Beni, 26 Novembre 2025 – La Société civile Forces vives du Nord-Kivu alerte les plus hautes autorités de la République démocratique du Congo sur une série de pratiques illégales observées au centre temporaire de capture pour l’acquisition du passeport biométrique à Beni, siège provisoire des institutions provinciales. Selon les informations recueillies, des frais supplémentaires non officiels y seraient exigés des demandeurs.
Au-delà des 75 dollars légalement versés à la banque conformément au tarif officiel arrêté par le ministère des Affaires étrangères, des agents impliqués dans la chaîne de délivrance du passeport exigeraient des paiements additionnels. Des membres de l’ANR réclameraient aussi 20 dollars lors du dépôt de la preuve de paiement, tandis que l’équipe chargée de la capture biométrique demanderait 30 dollars par requérant.
Ces perceptions illégales se dérouleraient sans délivrance de la moindre pièce justificative.
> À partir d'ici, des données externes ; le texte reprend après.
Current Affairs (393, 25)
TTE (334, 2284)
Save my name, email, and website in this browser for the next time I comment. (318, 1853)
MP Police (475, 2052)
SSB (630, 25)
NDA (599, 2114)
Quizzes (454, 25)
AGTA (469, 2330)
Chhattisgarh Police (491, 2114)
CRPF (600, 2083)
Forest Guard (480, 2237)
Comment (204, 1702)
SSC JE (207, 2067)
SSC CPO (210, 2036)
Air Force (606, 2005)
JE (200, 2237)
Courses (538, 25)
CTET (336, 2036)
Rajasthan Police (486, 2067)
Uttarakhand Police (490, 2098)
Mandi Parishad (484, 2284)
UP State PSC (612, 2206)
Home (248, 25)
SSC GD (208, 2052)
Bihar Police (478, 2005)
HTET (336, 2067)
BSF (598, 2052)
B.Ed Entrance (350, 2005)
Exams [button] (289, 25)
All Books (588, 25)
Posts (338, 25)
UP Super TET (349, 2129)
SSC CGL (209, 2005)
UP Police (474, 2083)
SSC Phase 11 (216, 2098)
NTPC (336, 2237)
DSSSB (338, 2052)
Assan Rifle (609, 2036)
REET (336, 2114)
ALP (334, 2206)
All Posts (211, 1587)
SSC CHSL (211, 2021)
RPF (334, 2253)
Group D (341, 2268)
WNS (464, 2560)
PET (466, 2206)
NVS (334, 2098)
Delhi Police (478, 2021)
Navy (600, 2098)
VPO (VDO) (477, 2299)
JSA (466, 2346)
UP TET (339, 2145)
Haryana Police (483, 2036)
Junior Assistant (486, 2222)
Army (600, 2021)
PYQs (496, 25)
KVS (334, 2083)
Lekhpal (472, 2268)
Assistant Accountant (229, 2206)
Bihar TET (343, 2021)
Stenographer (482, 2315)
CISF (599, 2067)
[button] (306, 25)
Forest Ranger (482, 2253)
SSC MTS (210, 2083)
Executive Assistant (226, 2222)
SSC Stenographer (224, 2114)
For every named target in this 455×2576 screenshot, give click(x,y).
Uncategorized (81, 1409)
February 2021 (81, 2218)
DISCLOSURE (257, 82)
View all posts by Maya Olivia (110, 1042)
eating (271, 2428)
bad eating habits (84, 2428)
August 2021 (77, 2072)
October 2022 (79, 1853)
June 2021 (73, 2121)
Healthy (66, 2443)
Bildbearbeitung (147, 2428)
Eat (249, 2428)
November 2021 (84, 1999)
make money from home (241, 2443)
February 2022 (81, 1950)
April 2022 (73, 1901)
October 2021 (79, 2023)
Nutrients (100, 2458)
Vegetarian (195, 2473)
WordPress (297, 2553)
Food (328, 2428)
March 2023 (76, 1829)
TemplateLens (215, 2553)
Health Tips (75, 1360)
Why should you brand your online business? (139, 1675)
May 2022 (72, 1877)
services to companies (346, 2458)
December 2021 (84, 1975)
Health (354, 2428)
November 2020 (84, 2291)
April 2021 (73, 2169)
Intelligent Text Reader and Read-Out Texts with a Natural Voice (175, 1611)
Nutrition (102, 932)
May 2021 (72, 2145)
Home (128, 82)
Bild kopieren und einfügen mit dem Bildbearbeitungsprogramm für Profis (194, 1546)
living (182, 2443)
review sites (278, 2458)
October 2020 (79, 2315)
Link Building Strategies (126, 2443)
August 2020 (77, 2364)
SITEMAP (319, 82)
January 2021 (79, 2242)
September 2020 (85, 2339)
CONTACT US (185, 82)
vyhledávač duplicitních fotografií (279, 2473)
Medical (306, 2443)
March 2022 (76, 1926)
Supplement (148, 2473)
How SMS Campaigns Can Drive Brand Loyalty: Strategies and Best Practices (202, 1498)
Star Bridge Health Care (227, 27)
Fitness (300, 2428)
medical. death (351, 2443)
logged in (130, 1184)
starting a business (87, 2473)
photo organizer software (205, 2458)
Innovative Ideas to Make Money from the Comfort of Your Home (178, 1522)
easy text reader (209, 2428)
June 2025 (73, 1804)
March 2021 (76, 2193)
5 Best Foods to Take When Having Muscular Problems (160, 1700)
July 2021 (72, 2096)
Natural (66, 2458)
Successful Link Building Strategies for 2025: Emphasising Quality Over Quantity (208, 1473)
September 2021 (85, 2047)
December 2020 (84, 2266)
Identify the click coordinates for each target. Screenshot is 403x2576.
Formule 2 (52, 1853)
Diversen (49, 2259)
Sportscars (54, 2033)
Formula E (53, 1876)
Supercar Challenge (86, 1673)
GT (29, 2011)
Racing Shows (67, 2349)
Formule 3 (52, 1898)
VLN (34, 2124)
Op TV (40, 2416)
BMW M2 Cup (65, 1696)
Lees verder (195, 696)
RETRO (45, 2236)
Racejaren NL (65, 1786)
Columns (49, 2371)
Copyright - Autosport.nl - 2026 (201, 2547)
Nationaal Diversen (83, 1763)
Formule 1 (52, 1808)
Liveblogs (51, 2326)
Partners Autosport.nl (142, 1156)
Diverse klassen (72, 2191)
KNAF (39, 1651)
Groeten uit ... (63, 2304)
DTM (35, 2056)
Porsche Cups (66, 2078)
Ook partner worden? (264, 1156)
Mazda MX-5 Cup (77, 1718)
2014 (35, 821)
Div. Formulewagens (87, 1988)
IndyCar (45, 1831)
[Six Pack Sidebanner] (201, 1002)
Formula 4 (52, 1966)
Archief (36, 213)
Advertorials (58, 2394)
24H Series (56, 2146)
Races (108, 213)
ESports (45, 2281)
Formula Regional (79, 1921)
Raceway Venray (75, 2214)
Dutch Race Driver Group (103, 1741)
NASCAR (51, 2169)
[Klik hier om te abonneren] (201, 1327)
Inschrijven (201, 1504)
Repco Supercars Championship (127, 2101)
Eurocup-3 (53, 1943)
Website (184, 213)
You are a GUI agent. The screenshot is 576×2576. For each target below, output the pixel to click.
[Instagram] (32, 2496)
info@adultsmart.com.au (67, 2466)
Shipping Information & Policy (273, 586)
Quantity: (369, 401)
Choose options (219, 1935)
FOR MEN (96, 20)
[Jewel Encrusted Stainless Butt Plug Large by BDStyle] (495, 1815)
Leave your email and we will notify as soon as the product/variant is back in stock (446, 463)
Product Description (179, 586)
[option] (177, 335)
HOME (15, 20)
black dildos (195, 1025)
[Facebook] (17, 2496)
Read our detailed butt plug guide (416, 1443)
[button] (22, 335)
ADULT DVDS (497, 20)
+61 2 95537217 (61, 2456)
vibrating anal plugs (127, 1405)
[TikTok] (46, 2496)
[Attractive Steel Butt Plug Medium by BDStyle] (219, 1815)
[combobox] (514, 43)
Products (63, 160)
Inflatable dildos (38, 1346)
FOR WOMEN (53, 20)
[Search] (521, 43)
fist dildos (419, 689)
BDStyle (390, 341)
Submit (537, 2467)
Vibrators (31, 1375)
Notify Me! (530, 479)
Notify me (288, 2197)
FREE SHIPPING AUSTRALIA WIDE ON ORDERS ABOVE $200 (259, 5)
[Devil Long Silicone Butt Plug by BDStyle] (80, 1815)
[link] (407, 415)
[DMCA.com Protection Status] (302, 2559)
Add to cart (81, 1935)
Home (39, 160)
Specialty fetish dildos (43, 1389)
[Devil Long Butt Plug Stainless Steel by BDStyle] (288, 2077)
Une situation qui soulève plusieurs interrogations : ces fonds sont-ils réellement reversés au Trésor public ? Et si ce n’est pas le cas, où sont-ils orientés et au bénéfice de qui ?
Face à ces pratiques assimilables à de l’extorsion, la Société civile demande l’ouverture d’enquêtes rapides et impartiales afin d’identifier les percepteurs, leurs éventuels complices et la destination exacte des sommes collectées.
Elle plaide pour que des sanctions exemplaires soient prises à l’encontre des agents fautifs, alors que la population du Nord-Kivu, meurtrie depuis des décennies, mérite protection et considération.
Dans cette correspondance adressée à la ministre d’État des affaires étrangères, les forces vives de la société civile dénoncent une exploitation indigne d’une population déjà appauvrie et estime que ces dérives portent atteinte à l’image de l’État.
Elles préviennent qu’en l’absence d’intervention des autorités compétentes, elle se réserve le droit d’initier des actions citoyennes, pacifiques mais plus exigeantes, pour faire cesser ces abus.